BEGIN SELECTED TEXT

Re: [R] Type II and III sum of square in Anova (R, car package)

From: John Fox <jfox_at_mcmaster.ca>
Date: Tue 29 Aug 2006 - 08:07:37 EST


Dear Amasco,

Again, I'll answer briefly (since the written source that I previously mentioned has an extensive discussion):

> -----Original Message-----
> From: r-help-bounces@stat.math.ethz.ch
> [mailto:r-help-bounces@stat.math.ethz.ch] On Behalf Of Amasco
> Miralisus
> Sent: Monday, August 28, 2006 2:21 PM
> To: r-help@stat.math.ethz.ch
> Cc: John Fox; Prof Brian Ripley; Mark Lyman
> Subject: Re: [R] Type II and III sum of square in Anova (R,
> car package)
>
> Hello,
>
> First of all, I would like to thank everybody who answered my
> question. Every post has added something to my knowledge of the topic.
> I now know why Type III SS are so questionable.
>
> As I understood form R FAQ, there is disagreement among
> Statisticians which SS to use
> (
http://cran.r-project.org/doc/FAQ/R-FAQ.html#Why-does-the-out
> put-from-anova_0028_0029-depend-on-the-order-of-factors-in-the
> -model_003f).
> However, most commercial statistical packages use Type III as
> the default (with orthogonal contrasts), just as STATISTICA,
> from which I am currently trying to migrate to R. This was
> probably was done for the convenience of end-users who are
> not very experienced in theoretical statistics.
>

Note that the contrasts are only orthogonal in the row basis of the model matrix, not, with unbalanced data, in the model matrix itself.

> I am aware that the same result could be produced using the standard
> anova() function with Type I "sequential" SS, supplemented by
> drop1() function, but this approach will look quite
> complicated for persons without any substantial background in
> statistics, like no-math students. I would prefer easier way,
> possibly more universal, though also probably more "for
> dummies" :) If am not mistaken, car package by John Fox with
> his nice Anova() function is the reasonable alternative for
> any, who wish to simply perform quick statistical analysis,
> without afraid to mess something with model fitting. Of
> course orthogonal contrasts have to be specified (for example
> contr.sum) in case of Type III SS.
>
> Therefore, I would like to reformulate my questions, to make
> it easier for you to answer:
>
> 1. The first question related to answer by Professor Brian
> Ripley: Did I understood correctly from the advised paper
> (Bill Venables'
> 'exegeses' paper) that there is not much sense to test main
> effects if the interaction is significant?
>

Many are of this opinion. I would put it a bit differently: Properly formulated, tests of main effects in the presence of interactions make sense (i.e., have a straightforward interpretation in terms of population marginal means) but probably are not of interest.

> 2. If I understood the post by John Fox correctly, I could safely use
> Anova(.,type="III") function from car for ANOVA analyses in
> R, both for balanced and unbalanced designs? Of course
> providing the model was fitted with orthogonal contrasts.

END SELECTED TEXT

### GOALS
A) According to the reply, from which statistical package is the questioner currently trying to migrate to R?
B) Reproduce everything in the reply from "Many are of" down to "not of interest.", switching "population marginal means" to "group averages".

BEGIN PROVIDED INFORMATION

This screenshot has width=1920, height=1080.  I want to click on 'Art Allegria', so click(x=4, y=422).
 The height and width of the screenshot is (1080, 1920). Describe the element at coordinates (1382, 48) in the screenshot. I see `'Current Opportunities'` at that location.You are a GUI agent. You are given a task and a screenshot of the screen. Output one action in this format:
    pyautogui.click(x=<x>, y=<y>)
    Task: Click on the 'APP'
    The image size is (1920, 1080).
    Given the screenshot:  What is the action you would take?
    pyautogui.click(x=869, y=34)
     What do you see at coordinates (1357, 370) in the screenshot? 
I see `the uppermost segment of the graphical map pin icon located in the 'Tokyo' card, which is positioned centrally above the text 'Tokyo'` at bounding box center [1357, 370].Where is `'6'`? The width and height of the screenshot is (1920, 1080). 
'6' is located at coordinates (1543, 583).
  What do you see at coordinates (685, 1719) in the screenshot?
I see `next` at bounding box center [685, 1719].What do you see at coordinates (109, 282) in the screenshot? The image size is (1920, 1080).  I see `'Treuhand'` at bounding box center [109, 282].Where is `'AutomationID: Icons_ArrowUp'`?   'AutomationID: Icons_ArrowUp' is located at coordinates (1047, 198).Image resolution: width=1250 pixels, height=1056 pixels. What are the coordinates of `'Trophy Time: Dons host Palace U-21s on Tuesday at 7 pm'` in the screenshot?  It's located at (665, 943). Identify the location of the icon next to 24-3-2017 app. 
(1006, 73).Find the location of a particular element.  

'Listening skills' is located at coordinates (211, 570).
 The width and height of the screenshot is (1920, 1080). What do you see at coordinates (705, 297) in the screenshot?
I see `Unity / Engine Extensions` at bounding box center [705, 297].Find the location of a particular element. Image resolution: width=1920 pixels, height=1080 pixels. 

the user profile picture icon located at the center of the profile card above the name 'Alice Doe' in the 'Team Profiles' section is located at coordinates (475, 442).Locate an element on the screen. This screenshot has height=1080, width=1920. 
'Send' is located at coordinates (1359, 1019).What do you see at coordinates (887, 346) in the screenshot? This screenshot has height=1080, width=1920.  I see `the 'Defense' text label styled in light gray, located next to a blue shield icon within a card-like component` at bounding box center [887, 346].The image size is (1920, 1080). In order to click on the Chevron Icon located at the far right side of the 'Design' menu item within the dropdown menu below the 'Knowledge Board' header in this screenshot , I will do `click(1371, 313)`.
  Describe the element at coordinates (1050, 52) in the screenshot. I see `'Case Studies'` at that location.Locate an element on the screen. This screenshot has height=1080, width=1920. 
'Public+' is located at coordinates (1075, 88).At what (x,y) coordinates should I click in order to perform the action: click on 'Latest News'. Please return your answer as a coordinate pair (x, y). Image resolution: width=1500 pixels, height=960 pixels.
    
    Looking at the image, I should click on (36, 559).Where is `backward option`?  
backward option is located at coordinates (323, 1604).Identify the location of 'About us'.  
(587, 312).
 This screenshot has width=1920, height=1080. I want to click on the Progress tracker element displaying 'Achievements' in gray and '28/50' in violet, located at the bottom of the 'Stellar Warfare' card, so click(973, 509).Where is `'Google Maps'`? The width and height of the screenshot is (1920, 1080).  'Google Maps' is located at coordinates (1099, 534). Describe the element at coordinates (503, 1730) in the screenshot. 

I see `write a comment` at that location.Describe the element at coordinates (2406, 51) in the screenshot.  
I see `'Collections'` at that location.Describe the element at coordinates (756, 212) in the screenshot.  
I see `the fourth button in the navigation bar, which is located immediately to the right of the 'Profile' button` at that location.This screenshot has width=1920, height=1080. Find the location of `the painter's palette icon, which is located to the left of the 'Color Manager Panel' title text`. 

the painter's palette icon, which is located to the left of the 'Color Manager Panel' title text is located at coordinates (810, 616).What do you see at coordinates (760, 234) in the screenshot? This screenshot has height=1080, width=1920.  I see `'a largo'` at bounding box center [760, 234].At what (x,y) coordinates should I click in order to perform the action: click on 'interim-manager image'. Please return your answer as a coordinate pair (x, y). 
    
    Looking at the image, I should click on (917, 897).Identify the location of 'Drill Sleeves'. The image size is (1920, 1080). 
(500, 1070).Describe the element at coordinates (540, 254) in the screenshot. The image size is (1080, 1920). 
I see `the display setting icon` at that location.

END PROVIDED INFORMATION

### ANSWERS PER TASK
A) STATISTICA

B)
Many are of this opinion. I would put it a bit differently: Properly formulated, tests of main effects in the presence of interactions make sense (i.e., have a straightforward interpretation in terms of group averages) but probably are not of interest.